Other cultures rely on more than the nuclear family for support. Perhaps part of the problem observed here is that we focus so much on the nuclear family, and hence the presence and abilities of one or two people carry more weight than maybe makes practical sense.
So, business wants taxpayers to fund specific job training for its employees in addition to everything else business wants taxpayers to pay for, while continuing to do everything they possibly can to avoid paying taxes themselves. When does it ever end?
The corporations, in addition to wanting "plug and play" workers, also want tax cuts too. It must be nice.
Yes, I know your pain personally. I have similar stories. The college needs to do more to STRUCTURALLY build in mentoring and student support opportunities. Traditionally, a college student IS on their own...but for many of them they are not particularly good at it yet.Also, national surveys indicate that somewhere in the range of 40% of all students feel psychological stress to the level that makes it hard for them to function. A large fraction of those have symptoms that are diagnosed - severe enough to need intervention.So, how can we provide the support students need when they ignore us, may not be strong enough to seek help, and come from backgrounds that did not prepare them for college?I am confronted with these issues daily while at the same time trying to teach, support, and mentor too many students with too many issues.
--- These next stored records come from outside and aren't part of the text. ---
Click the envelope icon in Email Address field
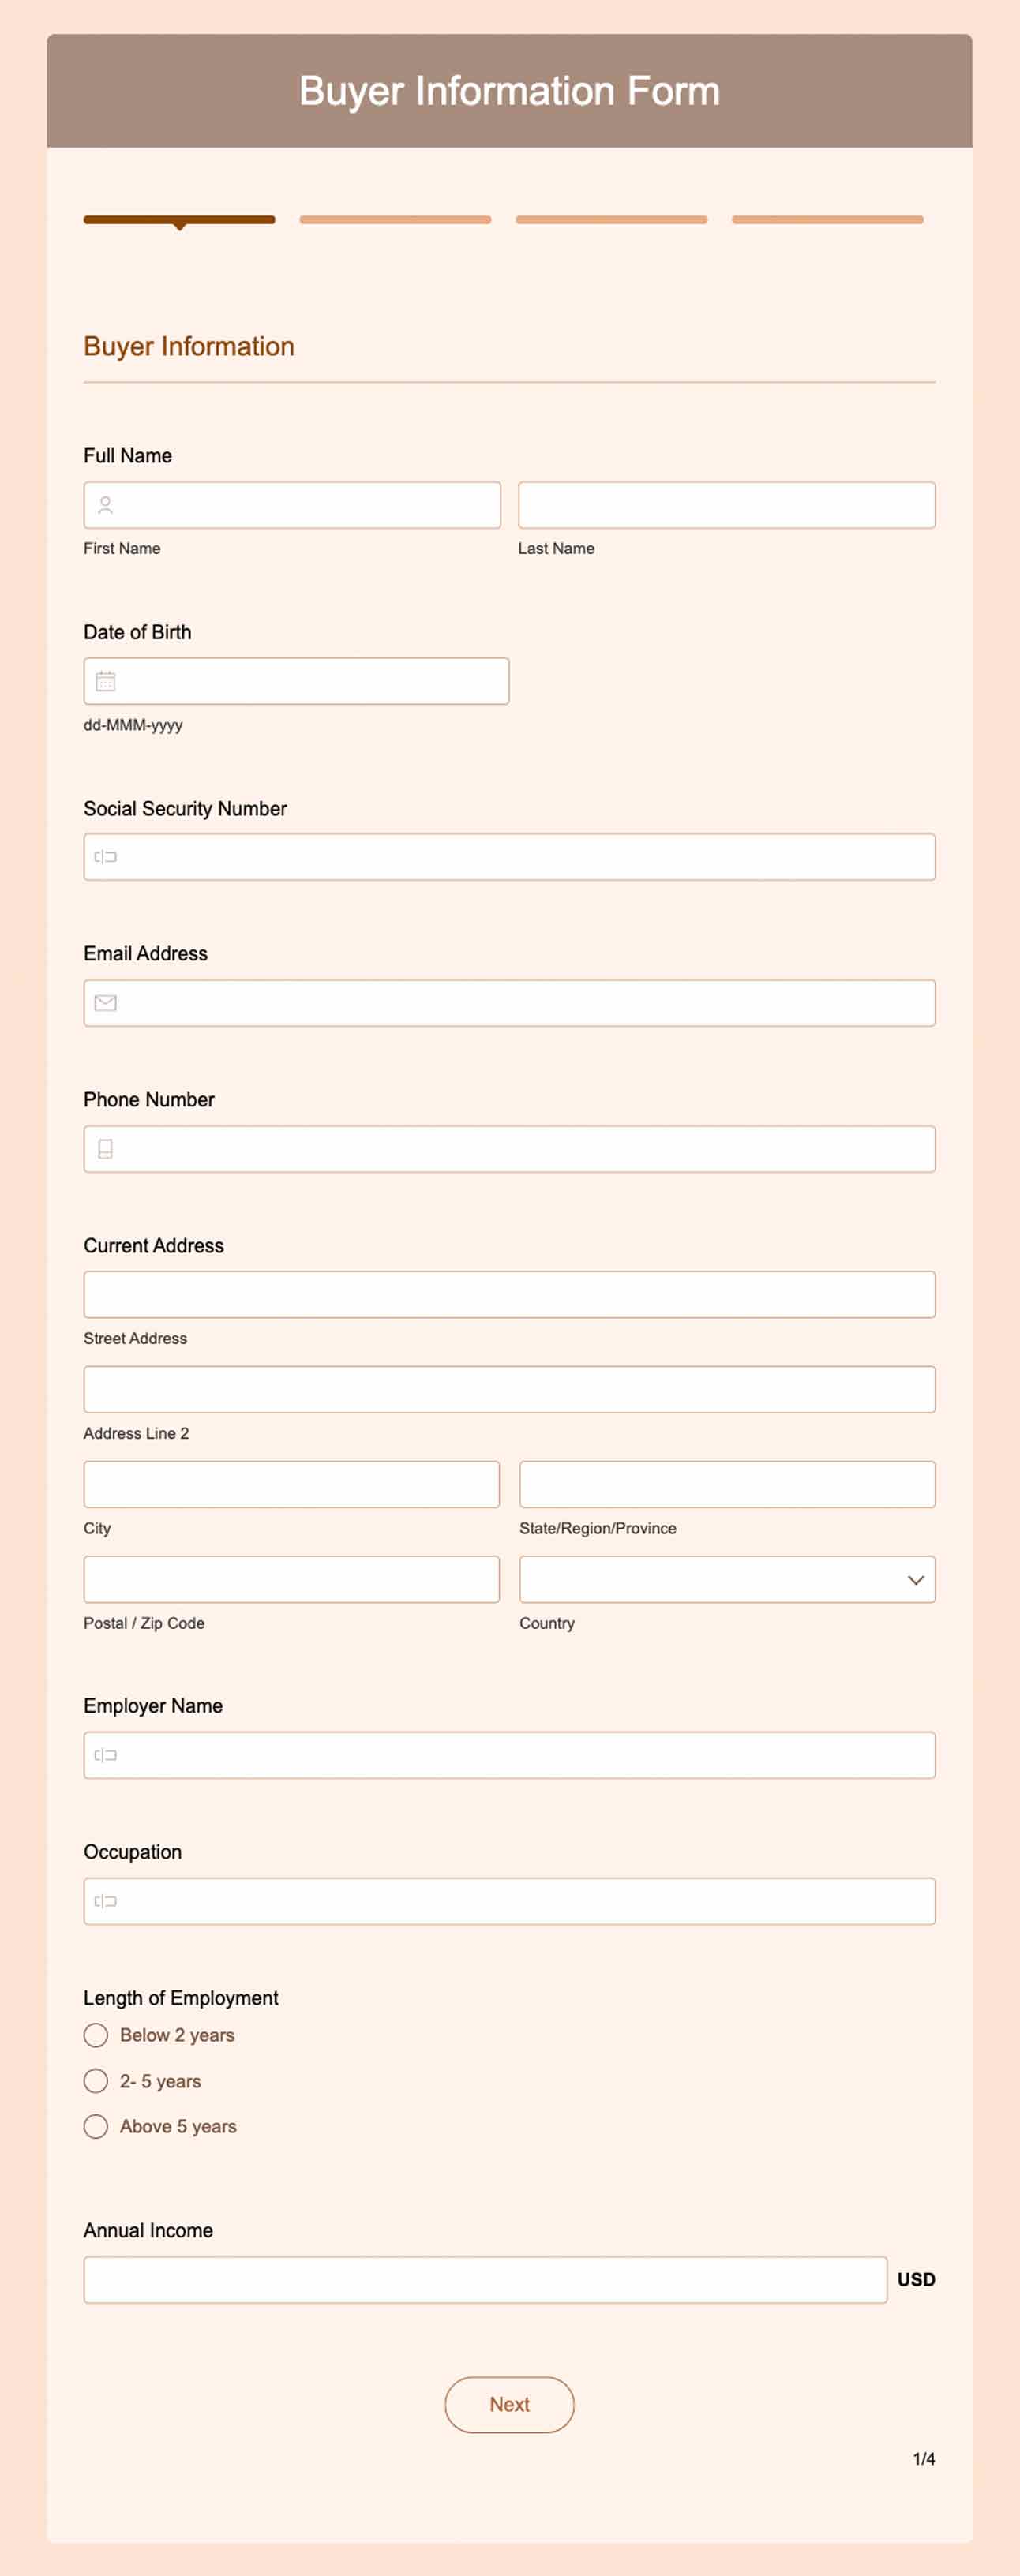 105,1002
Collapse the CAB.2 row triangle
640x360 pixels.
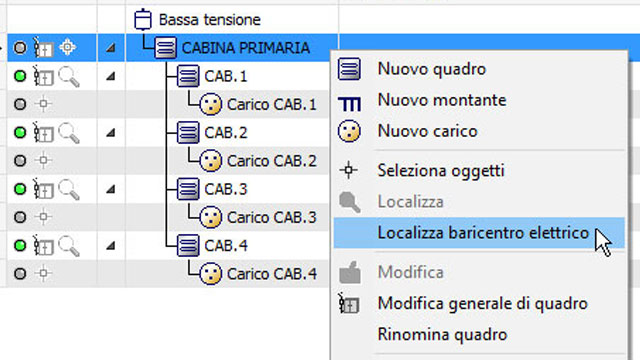[x=110, y=133]
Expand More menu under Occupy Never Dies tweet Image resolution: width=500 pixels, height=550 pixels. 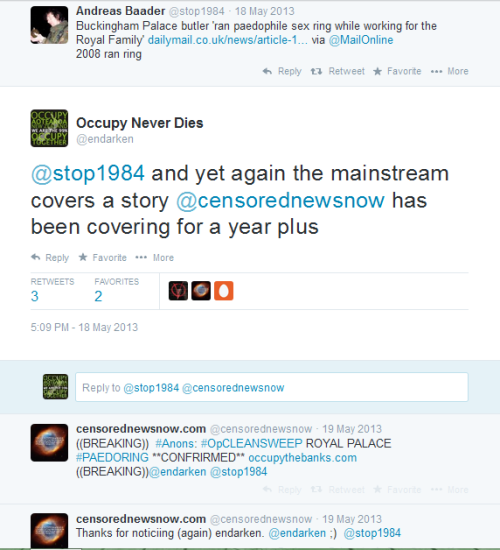(x=154, y=257)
The conservative business community is all for letting the "free market" determine prices, isn't it. That is, until a scarcity in labor drives up wages for workers. Then it becomes a "dire shortage", and they demand relaxing of immigration enforcement, more H1B visas, etc. I think that they are seeing that labor rates may go up in the future, and they are just planning ahead, should the free market, God forbid, force them to pay higher wages.
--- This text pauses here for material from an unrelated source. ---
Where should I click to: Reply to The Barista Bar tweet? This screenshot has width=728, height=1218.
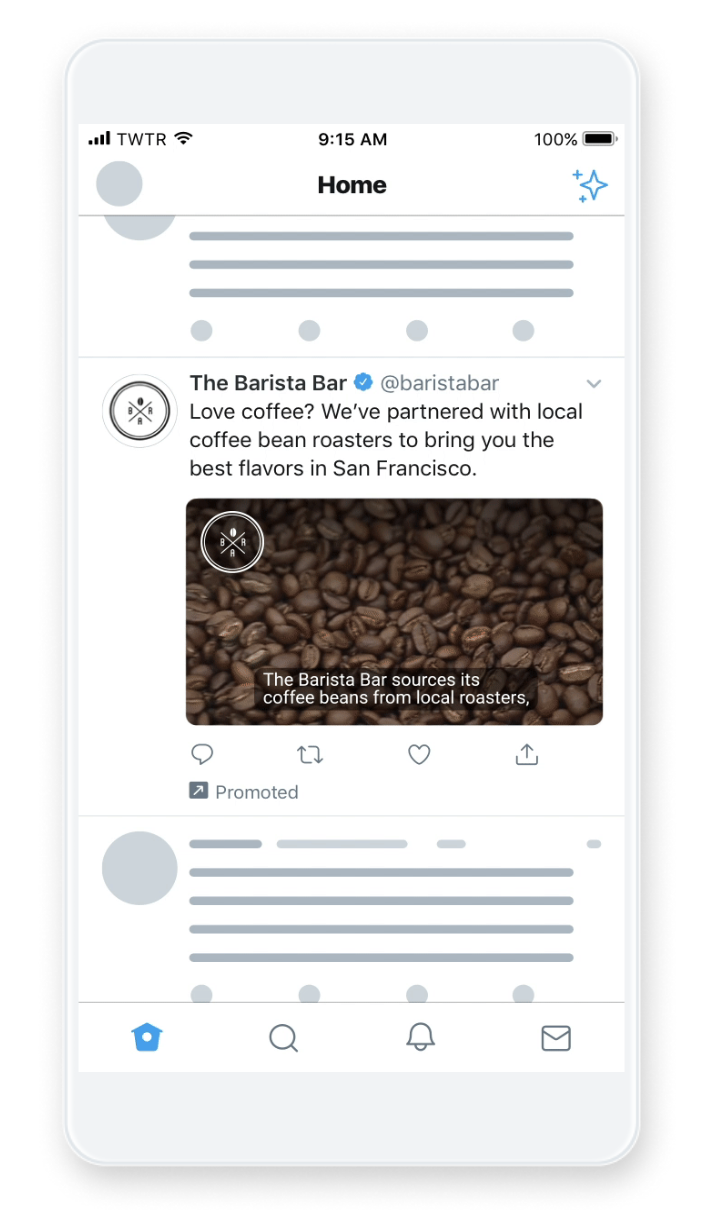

How can schools that have classes of 20 to 30 students and one teacher, create a mentor for these students? Every student needs and deserves one mentor but how?Businesses also need to mentor new employees, but most businesses don't have the time to allow another employee to teach. Businesses should also have interns if not necessarily for themselves but for the knowledge of the workplace for the intern.In my work experience we took several interns yearly from various near by colleges with degree programs. It was a wonderful experience for the interns to comprehend how their classes actually related to their future professions. Several contacted us over the ensuing years to thank us for this invaluable experience.
Free ride with everything, not only training, how about healthcare, paying corporate taxes, etc. Corporate welfare is the name of the game. We pay for everything and the execs and stockholders are drowning us all.
Tesla is coming to Nevada and there are already big plans to gear up the educational and experience venues of those who will be hired to fill the well paid "on the line" manufacturing jobs. Both the University of Nevada-Reno and the local community colleges are becoming working partners with not only Tesla but the the other hi-tech companies that are moving to the area. Finally, the need to train students for the jobs of the 21st century and beyond is being understood and put into action by the powers that be. Finally !
Sounds more or less what the Germans have been doing for many years. Integrate work with education and the transition to work is more successful. Like the German system buy in comes at the academic/vocational schools, businesses, and state/federal government. They all must contribute financially and occupationally to make the process work.